Dikala kita membaca kisah ritual pemujaan pra-Islam di Mekah, kita menyadari betapa banyak tatacara kuno yang dipertahankan dalam Islam. Berhala-berhala utama di Arab adalah sbb:
Hobal, dalam bentuk sosok seorang pria dan berasal dari Syria; ia adalah dewa hujan dan memiliki posisi kehormatan yang tinggi
Wadd, dewa cakrawala. Doa khusus untuk hujan dan gerhana diajarkan oleh Muhammad.
Suwah, dalam bentuk sosok seorang wanita, dikatakan berasal dari jaman yang sangat kuno.
Yughuth, mengambil bentuk seekor singa.
Ya’ook, dalam bentuk seekor kuda dan disembah di Yaman (Patung perunggu berhala ini ditemukan di makam-makam kuno dan masih digunakan sebagai jimat.)
Nasr adalah dewa elang.
El Uzza diidentifikasikan beberapa ilmuwan sebagai Venus, kadangkala dipuja dalam bentuk pohon (lihat juga: Penyembahan Pohon oleh umat Islam).
Allat adalah berhala utama suku Thakif di Taif yang mencoba berkompromi dengan Muhammad untuk menerima Islam jika ia tidak menghancurkan tuhan mereka selama tiga tahun. Tampak nama ini bentuk feminin dari Allah.
Manat adalah sebuah batu besar yang disembah sebagai altar oleh beberapa suku.
Duwar adalah berhala perawan dan para wanita muda biasa mengelilinginya dalam upacara; dari situlah namanya berasal.
Isaf dan Naila adalah berhala-berhala yang berada dekat Mekah di bukit Safa dan Marwa; kunjungan ke tempat-tempat suci ini sekarang menjadi bagian ziarah Islam, yakni mereka mengabadikan ritual-ritual penyembahan berhala kuno.
Habhab adalah sebuah batu besar yang di atasnya unta-unta disembelih. Terdapat di tiap negri Islam, pohon suci¸dsbnya., berlimpah contohnya; di sebagian besar kasus adalah bekas kuil suci kaum pagan.
“Bahkan di agama-agama yang lebih tinggi,” ungkap Warneck, “dan juga dalam kekafiran yang ada di kalangan Kristen, kita temukan sejumlah besar ritual animistik. Buddhisme, Konfusianisme dan Mohammedanisme/Islam, dengan mudahnya animisme menaklukkan berbagai agama kokoh ini; bahkan tanpa perlawanan.

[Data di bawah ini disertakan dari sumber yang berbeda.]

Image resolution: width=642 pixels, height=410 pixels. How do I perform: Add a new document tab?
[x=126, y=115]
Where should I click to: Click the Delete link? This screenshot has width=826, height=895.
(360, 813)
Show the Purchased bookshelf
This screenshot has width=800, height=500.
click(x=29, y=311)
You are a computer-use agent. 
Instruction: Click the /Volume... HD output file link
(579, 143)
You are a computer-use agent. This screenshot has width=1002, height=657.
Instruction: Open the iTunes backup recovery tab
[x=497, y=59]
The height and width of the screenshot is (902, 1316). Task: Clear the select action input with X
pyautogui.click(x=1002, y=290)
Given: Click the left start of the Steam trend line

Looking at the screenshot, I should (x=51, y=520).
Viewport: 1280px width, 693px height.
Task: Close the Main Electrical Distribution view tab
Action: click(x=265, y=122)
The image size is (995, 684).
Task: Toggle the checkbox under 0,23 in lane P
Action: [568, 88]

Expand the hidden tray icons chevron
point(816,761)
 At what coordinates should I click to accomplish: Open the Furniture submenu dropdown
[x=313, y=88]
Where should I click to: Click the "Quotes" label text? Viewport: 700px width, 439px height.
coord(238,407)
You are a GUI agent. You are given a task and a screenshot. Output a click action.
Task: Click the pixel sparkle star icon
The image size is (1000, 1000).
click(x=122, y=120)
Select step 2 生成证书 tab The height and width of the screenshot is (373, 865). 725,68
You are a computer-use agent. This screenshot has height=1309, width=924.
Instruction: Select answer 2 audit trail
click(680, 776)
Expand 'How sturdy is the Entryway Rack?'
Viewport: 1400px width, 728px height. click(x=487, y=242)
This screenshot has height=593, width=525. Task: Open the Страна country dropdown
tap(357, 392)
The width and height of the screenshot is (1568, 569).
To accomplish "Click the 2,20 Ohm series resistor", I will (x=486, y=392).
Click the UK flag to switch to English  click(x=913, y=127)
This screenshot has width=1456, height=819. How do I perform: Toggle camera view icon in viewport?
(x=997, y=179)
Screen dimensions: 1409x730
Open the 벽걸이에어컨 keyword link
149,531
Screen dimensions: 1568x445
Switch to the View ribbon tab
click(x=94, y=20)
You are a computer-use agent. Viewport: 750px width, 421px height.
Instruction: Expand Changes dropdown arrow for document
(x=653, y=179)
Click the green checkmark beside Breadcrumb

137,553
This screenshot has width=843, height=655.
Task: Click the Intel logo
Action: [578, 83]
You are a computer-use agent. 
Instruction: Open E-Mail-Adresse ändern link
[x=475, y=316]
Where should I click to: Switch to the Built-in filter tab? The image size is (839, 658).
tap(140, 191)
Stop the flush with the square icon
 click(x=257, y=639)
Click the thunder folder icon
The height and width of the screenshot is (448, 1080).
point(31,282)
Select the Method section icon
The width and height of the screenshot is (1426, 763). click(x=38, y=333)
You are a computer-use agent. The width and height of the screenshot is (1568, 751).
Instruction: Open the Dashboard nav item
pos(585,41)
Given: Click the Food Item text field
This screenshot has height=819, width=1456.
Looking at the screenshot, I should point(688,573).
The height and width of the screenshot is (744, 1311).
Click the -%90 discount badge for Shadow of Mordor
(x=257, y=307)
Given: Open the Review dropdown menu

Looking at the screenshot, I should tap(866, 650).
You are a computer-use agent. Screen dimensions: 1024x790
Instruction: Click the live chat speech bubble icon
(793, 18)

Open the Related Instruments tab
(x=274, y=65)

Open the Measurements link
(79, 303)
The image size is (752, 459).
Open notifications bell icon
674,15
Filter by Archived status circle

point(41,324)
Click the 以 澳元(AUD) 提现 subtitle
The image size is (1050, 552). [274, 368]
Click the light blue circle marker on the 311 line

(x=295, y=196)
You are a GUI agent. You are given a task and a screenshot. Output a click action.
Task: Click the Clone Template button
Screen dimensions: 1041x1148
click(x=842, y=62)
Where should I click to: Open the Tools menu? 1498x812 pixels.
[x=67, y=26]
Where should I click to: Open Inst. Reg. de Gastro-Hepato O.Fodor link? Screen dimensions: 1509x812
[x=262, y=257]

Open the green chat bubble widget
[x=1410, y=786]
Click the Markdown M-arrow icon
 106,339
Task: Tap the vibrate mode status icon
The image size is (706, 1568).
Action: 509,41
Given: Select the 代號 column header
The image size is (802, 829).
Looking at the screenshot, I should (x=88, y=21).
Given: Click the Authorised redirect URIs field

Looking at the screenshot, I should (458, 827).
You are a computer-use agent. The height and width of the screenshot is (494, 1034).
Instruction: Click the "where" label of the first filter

Animisme hanya dapat diatasi dengan iman pada Yesus Kristus.” Sebab itulah banyak kepercayaan tahyul ini tidak dapat lagi dikatakan anti-Islam, walau dalam banyak hal ditentang Islam. Suatu agama tidak lahir dan langsung mencapai kematangan penuh dibanding perkembangan peradaban manusia itu sendiri, dan jika dalam proses mencapai kematangan tersebut ia melepaskan berbagai tanda pengenal masa awal pertumbuhannya, kita tak dapat menyangkal itu haknya untuk bertransformasi, karena merupakan bagian tak terpisahkan dari skema alam.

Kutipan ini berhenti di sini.